→ DIRECTIVE
Pull out every line of the records below that contains the word "beside", and copy each one in full.
※ ※ ※
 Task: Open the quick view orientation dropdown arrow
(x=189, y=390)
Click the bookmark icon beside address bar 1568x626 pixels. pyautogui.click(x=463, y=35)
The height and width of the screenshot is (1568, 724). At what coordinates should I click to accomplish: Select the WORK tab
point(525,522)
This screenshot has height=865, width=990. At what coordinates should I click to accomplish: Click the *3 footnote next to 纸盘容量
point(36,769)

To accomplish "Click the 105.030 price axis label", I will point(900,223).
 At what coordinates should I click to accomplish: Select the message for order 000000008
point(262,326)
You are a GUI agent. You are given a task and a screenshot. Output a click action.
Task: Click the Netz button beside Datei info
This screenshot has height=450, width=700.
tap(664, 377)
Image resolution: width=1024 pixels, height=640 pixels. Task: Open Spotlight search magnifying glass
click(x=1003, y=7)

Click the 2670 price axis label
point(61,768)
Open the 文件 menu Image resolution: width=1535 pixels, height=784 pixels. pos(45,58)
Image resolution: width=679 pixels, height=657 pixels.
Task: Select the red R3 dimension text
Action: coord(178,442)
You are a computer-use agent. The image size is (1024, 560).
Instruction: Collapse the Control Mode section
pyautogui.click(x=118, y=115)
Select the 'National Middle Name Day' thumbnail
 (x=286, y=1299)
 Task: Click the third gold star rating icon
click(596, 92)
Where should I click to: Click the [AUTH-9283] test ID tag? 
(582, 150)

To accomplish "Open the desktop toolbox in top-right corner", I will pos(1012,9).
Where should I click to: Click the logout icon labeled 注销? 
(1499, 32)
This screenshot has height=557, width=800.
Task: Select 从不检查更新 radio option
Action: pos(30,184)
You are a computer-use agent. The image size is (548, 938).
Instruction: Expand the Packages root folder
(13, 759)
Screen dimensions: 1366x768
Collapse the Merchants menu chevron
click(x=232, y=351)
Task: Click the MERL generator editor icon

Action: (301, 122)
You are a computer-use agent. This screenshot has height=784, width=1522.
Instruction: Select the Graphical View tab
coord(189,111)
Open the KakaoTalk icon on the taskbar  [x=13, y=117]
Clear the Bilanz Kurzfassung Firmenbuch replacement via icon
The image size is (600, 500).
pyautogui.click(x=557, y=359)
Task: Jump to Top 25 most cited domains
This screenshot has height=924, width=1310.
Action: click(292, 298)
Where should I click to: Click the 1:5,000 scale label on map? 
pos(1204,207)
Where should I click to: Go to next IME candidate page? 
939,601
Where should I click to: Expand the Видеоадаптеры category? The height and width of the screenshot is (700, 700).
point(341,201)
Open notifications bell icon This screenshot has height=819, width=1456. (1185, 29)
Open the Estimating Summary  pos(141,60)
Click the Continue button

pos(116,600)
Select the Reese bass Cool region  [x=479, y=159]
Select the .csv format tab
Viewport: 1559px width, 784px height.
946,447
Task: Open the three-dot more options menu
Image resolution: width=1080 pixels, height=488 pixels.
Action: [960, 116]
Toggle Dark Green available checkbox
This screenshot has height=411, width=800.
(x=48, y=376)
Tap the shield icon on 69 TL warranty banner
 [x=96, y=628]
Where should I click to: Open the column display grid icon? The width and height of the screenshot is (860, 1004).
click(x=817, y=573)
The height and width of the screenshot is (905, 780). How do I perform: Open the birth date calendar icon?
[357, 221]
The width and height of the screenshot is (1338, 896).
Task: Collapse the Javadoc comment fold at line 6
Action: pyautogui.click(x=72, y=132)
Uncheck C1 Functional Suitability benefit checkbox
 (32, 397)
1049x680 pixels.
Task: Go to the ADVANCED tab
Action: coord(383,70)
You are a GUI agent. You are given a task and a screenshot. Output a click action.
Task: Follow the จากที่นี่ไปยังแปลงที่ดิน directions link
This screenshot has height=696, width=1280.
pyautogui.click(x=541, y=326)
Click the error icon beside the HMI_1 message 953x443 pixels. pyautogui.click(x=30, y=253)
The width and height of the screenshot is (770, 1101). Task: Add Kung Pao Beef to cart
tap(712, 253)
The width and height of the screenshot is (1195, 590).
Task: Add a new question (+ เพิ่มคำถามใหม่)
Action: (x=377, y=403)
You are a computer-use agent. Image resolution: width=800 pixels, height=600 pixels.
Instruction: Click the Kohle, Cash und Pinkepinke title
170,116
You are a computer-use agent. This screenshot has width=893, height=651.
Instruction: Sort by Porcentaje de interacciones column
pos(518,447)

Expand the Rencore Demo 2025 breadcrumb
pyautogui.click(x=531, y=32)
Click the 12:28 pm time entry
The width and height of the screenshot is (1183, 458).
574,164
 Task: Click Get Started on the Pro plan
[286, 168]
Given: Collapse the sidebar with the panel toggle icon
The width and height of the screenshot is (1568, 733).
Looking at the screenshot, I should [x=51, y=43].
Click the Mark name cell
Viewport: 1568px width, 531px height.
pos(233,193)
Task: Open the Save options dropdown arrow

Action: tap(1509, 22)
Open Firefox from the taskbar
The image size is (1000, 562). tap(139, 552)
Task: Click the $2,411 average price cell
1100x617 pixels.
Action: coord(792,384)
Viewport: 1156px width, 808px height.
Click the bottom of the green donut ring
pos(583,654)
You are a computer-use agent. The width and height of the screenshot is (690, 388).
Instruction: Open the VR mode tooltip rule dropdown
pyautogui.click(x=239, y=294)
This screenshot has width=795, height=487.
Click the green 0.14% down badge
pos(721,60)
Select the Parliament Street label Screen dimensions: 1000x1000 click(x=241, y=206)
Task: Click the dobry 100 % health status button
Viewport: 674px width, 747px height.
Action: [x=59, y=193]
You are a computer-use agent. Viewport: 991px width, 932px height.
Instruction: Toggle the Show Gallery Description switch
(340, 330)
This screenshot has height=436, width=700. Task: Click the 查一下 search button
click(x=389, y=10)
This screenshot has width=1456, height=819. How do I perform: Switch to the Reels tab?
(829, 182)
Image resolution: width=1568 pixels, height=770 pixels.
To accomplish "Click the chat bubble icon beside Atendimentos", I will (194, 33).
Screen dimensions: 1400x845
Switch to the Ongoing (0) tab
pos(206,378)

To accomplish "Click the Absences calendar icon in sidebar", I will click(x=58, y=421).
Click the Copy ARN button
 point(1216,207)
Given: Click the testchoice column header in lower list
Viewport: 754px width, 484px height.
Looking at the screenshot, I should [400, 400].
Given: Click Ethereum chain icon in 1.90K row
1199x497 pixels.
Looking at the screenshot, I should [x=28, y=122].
※ ※ ※
→ ANSWER TO THIS EXERCISE
Click the bookmark icon beside address bar 1568x626 pixels. pyautogui.click(x=463, y=35)
Task: Click the Netz button beside Datei info
Click the error icon beside the HMI_1 message 953x443 pixels. pyautogui.click(x=30, y=253)
To accomplish "Click the chat bubble icon beside Atendimentos", I will (194, 33).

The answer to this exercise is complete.